Однако путешествие из Костромы в Москву растянулось по времени почти на два месяца. По мере приближения к столице к Михаилу Федоровичу все с большей очевидностью приходило осознание того, что он гол, нищ и недееспособен. Государственная казна была пуста, как и продовольственные запасы царского двора. Армия из-за невыплаты денежного содержания распалась и занималась грабежом ради собственного пропитания. На дорогах хозяйничали разбойники, свои и чужие. Последствиями этого прозрения стали многочисленные царские грамоты, одна за другой уходившие в Москву. В них Михаил, нужно полагать с подачи своих советников, требовал от Земского собора, чтобы бояре, дворяне, торговые люди исполнили свою часть «общественного договора», а именно обуздали разбойничьи шайки, бродившие по городам и весям; очистили дороги от грабителей и убийц, парализовавших всякое перемещение людей и товаров; восстановили дворцовые села и волости, являвшиеся основным источником пополнения царской казны денежными, продовольственными и иными запасами, предназначенными не только для «царского обихода», но и содержания служилых государевых людей. Оскудение же царской казны доходило до того, что царскому поезду не хватало лошадей и подвод, в связи с чем часть сопровождавших царя людей вынуждена была идти пешком. Да и сам стольный город, как свидетельствует соответствующая переписка, не был готов к приему царя, ибо «хором, что государь приказал приготовить, скоро отстроить нельзя, да и нечем: денег в казне нет и плотников мало; палаты и хоромы все без кровли. Мостов, лавок, дверей и окошек нет, надобно делать все новое, а лесу пригодного скоро не добыть».

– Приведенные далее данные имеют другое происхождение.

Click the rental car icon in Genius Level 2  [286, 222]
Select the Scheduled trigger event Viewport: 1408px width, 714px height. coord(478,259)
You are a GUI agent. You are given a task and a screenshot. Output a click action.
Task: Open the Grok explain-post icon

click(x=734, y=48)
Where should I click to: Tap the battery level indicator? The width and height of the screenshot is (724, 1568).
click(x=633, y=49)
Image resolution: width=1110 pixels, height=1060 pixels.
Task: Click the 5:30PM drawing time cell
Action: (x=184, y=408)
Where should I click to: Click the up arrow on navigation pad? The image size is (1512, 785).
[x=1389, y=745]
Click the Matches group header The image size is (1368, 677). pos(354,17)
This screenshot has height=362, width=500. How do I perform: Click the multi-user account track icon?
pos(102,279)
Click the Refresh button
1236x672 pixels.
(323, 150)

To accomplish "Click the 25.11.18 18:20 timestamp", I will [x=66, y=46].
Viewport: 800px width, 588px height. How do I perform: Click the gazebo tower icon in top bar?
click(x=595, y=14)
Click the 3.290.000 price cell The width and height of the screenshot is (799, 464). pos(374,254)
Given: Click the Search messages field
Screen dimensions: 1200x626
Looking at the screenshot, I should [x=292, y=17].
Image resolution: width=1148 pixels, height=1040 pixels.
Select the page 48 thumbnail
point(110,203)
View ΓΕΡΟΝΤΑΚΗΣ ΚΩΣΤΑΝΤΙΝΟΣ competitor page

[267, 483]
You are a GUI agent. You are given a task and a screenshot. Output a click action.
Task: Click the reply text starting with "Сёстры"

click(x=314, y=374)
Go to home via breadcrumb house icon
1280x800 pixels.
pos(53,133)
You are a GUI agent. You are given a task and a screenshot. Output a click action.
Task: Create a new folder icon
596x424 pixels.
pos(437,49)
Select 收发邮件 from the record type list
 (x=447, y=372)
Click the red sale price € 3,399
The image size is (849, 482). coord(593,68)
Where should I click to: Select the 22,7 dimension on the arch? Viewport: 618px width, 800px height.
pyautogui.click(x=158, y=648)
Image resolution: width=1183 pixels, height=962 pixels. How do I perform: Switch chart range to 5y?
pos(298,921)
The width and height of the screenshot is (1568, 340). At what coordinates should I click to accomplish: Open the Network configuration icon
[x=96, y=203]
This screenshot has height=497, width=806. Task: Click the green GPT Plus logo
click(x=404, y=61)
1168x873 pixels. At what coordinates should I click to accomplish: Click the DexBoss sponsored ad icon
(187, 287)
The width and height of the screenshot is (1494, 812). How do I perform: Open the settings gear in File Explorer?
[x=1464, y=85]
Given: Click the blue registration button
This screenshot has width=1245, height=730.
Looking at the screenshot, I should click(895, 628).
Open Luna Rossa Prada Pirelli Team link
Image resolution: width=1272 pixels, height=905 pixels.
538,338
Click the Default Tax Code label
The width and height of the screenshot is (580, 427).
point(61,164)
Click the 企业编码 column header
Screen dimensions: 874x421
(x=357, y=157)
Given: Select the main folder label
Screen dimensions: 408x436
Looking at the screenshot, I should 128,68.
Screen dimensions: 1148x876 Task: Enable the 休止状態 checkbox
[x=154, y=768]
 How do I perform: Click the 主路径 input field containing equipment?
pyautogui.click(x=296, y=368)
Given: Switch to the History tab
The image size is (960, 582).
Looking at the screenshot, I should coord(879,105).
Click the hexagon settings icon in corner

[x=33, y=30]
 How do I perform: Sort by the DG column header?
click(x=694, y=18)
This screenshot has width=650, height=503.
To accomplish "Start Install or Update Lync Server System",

Тем не менее царский поезд медленно, но верно приближался к Москве. С 21 марта по 16 апреля царь находился в Ярославле, 17 апреля он прибыл в Ростов, 23 апреля — в село Сватково, а 25 апреля — в село Любимово. На следующий день, 26 апреля, он торжественно вступил в Троице-Сергиеву лавру, а в воскресенье, 2 мая, уже «всяких чинов московские люди» вышли за город для встречи своего государя. В тот же день состоялся его торжественный въезд в столицу, а затем и благодарственный молебен в Успенском соборе Кремля.
Глава II
Михаил Федорович с Филаретом и без него
По Деулинскому договору стороны согласились отпустить всех пленных, удерживаемых ими еще со времени смоленской осады и Первого земского ополчения. Знаковыми пленниками с московской стороны были руководители Великого посольства митрополит Филарет и князь В. В. Голицын, а также брат бывшего царя И. И. Шуйский и смоленский воевода М. Б. Шеин, с польской стороны — полковник Струсь, возглавлявший польский гарнизон Московского Кремля в 1612 году и капитулировавший перед Вторым земским ополчением. Подготовка к размену растянулась на полгода и сопровождалась всевозможными попытками с польской стороны обставить это мероприятие с максимальной выгодой для себя. В конце концов поздним вечером 1 июня 1619 года в 17 верстах от Вязьмы и в двух верстах от Дорогобужской дороги, на реке Поляновке, через которую были специально построены два моста, произошел размен. Однако в числе русских, ступивших на родную землю, уже не было В. В. Голицына, умершего в пути, и И. И. Шуйского, не решившегося настаивать на своем освобождении без разрешения королевича Владислава, которому он целовал крест как царю московскому.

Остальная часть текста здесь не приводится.